━━ PASSAGE PROVIDED ━━

Only you can save the world

く(⊙ヘ◎)ゞ

Montalban wrote:

You're a special snowflake in a blizzard.

I get it!

"We are all individuals!"

"...I'm not!"

Hands on...

http://massively.joystiq.com/2012/10...

Sounds intriguing... but if its subscription then it will "fail"

Nice to read some fairly in-depth hands on. Finally.

He mentions the game is in alpha. What's the ETA on release? 2014?

Big article on this with three hours of pre-alpha gameplay at mmorpg.com:
http://www.mmorpg.com/gamelist.cfm/g...

Nice! Unfortunately I have rehearsal tonight so I won't be able to dive in head first until much later =(

The hands on article at massively sounded really interesting. I hope they really work on the targeting. That could be a game breaker.

From the articles it sounds as though they are taking a lot of lessons from GW2 and Secret World.

Those articles make it sound a bit like GW2. That's a good thing, since my fiancé and I have both remarked how GW2 feels a lot like Skyrim at times.

I think Elder Scrolls Online absolutely must have GW2-style level scaling if it's going to feel like an Elder Scrolls game. GW2 is like Skyrim in that I could wander anywhere I haven't yet been and find adventure. If ESO lets me roflstomp all but 1 or 2 max-level zones then it'll feel way too cramped.

I think the good thing about level scaling in GW2 is twofold.

━━━

#### WHAT YOU HAVE TO DO
Return the part of the forum discussion above that runs from "http://massively.joystiq.com/2012/10..." down to "http://www.mmorpg.com/gamelist.cfm/g...", copied word for word.

━━ DATA FOR REVIEW ━━

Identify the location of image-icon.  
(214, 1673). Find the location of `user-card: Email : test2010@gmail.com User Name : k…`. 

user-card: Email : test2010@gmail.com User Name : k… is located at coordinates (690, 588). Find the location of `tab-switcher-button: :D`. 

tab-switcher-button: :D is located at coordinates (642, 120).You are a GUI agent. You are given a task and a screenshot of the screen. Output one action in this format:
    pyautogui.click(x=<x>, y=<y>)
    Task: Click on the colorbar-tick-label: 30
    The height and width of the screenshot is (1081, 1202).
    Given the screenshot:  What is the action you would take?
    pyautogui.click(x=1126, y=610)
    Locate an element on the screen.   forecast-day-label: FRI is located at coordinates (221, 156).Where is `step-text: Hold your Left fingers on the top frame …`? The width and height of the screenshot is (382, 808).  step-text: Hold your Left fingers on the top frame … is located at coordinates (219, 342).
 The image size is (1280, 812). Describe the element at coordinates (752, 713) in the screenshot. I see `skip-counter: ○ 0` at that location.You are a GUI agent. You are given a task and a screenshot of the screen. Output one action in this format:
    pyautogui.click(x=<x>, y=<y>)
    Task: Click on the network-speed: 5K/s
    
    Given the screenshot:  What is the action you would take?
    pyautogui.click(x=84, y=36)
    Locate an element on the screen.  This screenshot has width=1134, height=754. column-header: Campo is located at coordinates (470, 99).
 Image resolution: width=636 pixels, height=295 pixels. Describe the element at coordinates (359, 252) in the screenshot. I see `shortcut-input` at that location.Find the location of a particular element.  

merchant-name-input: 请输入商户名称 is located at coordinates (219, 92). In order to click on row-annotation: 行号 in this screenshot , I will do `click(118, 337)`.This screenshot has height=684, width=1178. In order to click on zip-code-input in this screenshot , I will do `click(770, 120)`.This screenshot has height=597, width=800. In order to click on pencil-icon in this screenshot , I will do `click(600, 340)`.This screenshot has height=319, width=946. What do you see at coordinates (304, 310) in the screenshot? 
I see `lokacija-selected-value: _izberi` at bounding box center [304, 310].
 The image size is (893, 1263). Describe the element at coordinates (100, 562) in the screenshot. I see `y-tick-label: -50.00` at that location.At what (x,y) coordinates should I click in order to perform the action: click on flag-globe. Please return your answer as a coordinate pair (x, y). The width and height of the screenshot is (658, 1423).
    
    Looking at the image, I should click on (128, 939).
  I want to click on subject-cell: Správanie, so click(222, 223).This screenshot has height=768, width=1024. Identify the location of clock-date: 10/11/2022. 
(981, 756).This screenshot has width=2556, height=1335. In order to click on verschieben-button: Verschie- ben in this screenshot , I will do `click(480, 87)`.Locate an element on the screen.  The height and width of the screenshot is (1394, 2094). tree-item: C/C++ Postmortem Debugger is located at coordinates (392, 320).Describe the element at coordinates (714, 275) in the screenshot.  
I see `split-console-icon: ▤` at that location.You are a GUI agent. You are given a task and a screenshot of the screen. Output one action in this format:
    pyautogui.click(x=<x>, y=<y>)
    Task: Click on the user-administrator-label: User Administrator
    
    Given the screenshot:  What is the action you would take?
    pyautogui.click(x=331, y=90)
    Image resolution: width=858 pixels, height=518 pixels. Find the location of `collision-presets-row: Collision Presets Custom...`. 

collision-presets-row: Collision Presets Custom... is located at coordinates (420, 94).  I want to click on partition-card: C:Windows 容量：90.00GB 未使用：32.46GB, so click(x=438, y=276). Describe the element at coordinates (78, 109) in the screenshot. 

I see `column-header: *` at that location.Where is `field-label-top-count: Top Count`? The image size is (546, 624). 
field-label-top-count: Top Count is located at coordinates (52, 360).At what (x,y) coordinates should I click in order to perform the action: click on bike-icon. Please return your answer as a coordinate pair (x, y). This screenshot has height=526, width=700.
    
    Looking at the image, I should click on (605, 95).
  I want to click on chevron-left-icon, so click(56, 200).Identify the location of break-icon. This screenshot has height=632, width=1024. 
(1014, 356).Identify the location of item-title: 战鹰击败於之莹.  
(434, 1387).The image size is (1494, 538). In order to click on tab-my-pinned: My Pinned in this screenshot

━━━

#### OUTPUT
http://massively.joystiq.com/2012/10...

Sounds intriguing... but if its subscription then it will "fail"

Nice to read some fairly in-depth hands on. Finally.

He mentions the game is in alpha. What's the ETA on release? 2014?

Big article on this with three hours of pre-alpha gameplay at mmorpg.com:
http://www.mmorpg.com/gamelist.cfm/g...